STATED TASK: Copy out the listing below, substituting "Goal" for every "Instruction" and keeping everything else the same.

━━ GIVEN INFORMATION ━━

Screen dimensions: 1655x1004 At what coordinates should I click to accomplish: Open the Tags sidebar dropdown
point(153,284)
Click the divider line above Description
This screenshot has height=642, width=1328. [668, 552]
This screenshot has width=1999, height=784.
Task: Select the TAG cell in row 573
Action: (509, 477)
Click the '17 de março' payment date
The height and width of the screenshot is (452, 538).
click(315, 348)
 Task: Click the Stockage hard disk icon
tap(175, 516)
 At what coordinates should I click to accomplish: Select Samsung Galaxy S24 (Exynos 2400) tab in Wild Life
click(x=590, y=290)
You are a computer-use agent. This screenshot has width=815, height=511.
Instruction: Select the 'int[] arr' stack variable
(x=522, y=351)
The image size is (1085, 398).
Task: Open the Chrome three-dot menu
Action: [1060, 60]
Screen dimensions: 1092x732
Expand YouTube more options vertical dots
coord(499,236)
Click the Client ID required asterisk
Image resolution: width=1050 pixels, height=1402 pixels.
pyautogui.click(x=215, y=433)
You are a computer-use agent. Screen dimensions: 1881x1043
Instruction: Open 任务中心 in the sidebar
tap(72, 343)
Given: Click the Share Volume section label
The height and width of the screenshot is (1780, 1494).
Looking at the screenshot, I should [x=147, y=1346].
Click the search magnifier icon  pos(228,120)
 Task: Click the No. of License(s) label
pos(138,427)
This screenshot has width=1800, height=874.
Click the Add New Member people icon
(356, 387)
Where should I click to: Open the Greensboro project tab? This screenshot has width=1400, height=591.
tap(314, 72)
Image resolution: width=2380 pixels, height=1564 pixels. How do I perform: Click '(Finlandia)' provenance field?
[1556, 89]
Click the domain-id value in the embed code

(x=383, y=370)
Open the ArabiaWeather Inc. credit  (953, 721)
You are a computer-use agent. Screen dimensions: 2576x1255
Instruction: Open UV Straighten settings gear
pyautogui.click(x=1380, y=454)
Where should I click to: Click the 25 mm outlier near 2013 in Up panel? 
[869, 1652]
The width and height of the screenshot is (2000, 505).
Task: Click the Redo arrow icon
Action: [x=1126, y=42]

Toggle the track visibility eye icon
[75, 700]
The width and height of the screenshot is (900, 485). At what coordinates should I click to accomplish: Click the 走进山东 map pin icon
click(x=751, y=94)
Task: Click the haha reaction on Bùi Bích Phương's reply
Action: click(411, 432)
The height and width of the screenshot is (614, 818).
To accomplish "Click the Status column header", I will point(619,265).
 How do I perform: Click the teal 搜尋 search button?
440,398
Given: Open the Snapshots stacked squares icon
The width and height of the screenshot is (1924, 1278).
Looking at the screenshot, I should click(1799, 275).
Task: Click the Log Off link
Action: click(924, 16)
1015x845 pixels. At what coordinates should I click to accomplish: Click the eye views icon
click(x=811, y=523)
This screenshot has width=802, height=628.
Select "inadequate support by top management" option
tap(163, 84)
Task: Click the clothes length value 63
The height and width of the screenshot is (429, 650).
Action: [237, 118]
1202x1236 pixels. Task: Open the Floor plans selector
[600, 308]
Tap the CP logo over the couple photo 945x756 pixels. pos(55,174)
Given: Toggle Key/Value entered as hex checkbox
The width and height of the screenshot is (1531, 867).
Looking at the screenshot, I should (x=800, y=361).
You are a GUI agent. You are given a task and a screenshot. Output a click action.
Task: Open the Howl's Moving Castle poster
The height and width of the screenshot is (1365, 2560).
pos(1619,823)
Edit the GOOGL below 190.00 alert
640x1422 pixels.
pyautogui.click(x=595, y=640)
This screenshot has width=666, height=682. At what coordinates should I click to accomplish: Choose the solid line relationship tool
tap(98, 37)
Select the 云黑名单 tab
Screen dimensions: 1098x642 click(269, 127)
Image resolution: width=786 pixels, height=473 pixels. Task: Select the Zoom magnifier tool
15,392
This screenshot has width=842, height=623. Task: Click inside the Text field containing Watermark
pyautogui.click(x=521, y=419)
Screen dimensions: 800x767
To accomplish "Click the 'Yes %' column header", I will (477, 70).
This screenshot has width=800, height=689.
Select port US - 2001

━━━

SOLUTION TO THE PROBLEM:
Screen dimensions: 1655x1004 At what coordinates should I click to accomplish: Open the Tags sidebar dropdown
point(153,284)
Click the divider line above Description
This screenshot has height=642, width=1328. [668, 552]
This screenshot has width=1999, height=784.
Task: Select the TAG cell in row 573
Action: (509, 477)
Click the '17 de março' payment date
The height and width of the screenshot is (452, 538).
click(315, 348)
 Task: Click the Stockage hard disk icon
tap(175, 516)
 At what coordinates should I click to accomplish: Select Samsung Galaxy S24 (Exynos 2400) tab in Wild Life
click(x=590, y=290)
You are a computer-use agent. This screenshot has width=815, height=511.
Goal: Select the 'int[] arr' stack variable
(x=522, y=351)
The image size is (1085, 398).
Task: Open the Chrome three-dot menu
Action: [1060, 60]
Screen dimensions: 1092x732
Expand YouTube more options vertical dots
coord(499,236)
Click the Client ID required asterisk
Image resolution: width=1050 pixels, height=1402 pixels.
pyautogui.click(x=215, y=433)
You are a computer-use agent. Screen dimensions: 1881x1043
Goal: Open 任务中心 in the sidebar
tap(72, 343)
Given: Click the Share Volume section label
The height and width of the screenshot is (1780, 1494).
Looking at the screenshot, I should [x=147, y=1346].
Click the search magnifier icon  pos(228,120)
 Task: Click the No. of License(s) label
pos(138,427)
This screenshot has width=1800, height=874.
Click the Add New Member people icon
(356, 387)
Where should I click to: Open the Greensboro project tab? This screenshot has width=1400, height=591.
tap(314, 72)
Image resolution: width=2380 pixels, height=1564 pixels. How do I perform: Click '(Finlandia)' provenance field?
[1556, 89]
Click the domain-id value in the embed code

(x=383, y=370)
Open the ArabiaWeather Inc. credit  (953, 721)
You are a computer-use agent. Screen dimensions: 2576x1255
Goal: Open UV Straighten settings gear
pyautogui.click(x=1380, y=454)
Where should I click to: Click the 25 mm outlier near 2013 in Up panel? 
[869, 1652]
The width and height of the screenshot is (2000, 505).
Task: Click the Redo arrow icon
Action: [x=1126, y=42]

Toggle the track visibility eye icon
[75, 700]
The width and height of the screenshot is (900, 485). At what coordinates should I click to accomplish: Click the 走进山东 map pin icon
click(x=751, y=94)
Task: Click the haha reaction on Bùi Bích Phương's reply
Action: click(411, 432)
The height and width of the screenshot is (614, 818).
To accomplish "Click the Status column header", I will point(619,265).
 How do I perform: Click the teal 搜尋 search button?
440,398
Given: Open the Snapshots stacked squares icon
The width and height of the screenshot is (1924, 1278).
Looking at the screenshot, I should click(1799, 275).
Task: Click the Log Off link
Action: click(924, 16)
1015x845 pixels. At what coordinates should I click to accomplish: Click the eye views icon
click(x=811, y=523)
This screenshot has width=802, height=628.
Select "inadequate support by top management" option
tap(163, 84)
Task: Click the clothes length value 63
The height and width of the screenshot is (429, 650).
Action: [237, 118]
1202x1236 pixels. Task: Open the Floor plans selector
[600, 308]
Tap the CP logo over the couple photo 945x756 pixels. pos(55,174)
Given: Toggle Key/Value entered as hex checkbox
The width and height of the screenshot is (1531, 867).
Looking at the screenshot, I should (x=800, y=361).
You are a GUI agent. You are given a task and a screenshot. Output a click action.
Task: Open the Howl's Moving Castle poster
The height and width of the screenshot is (1365, 2560).
pos(1619,823)
Edit the GOOGL below 190.00 alert
640x1422 pixels.
pyautogui.click(x=595, y=640)
This screenshot has width=666, height=682. At what coordinates should I click to accomplish: Choose the solid line relationship tool
tap(98, 37)
Select the 云黑名单 tab
Screen dimensions: 1098x642 click(269, 127)
Image resolution: width=786 pixels, height=473 pixels. Task: Select the Zoom magnifier tool
15,392
This screenshot has width=842, height=623. Task: Click inside the Text field containing Watermark
pyautogui.click(x=521, y=419)
Screen dimensions: 800x767
To accomplish "Click the 'Yes %' column header", I will (477, 70).
This screenshot has width=800, height=689.
Select port US - 2001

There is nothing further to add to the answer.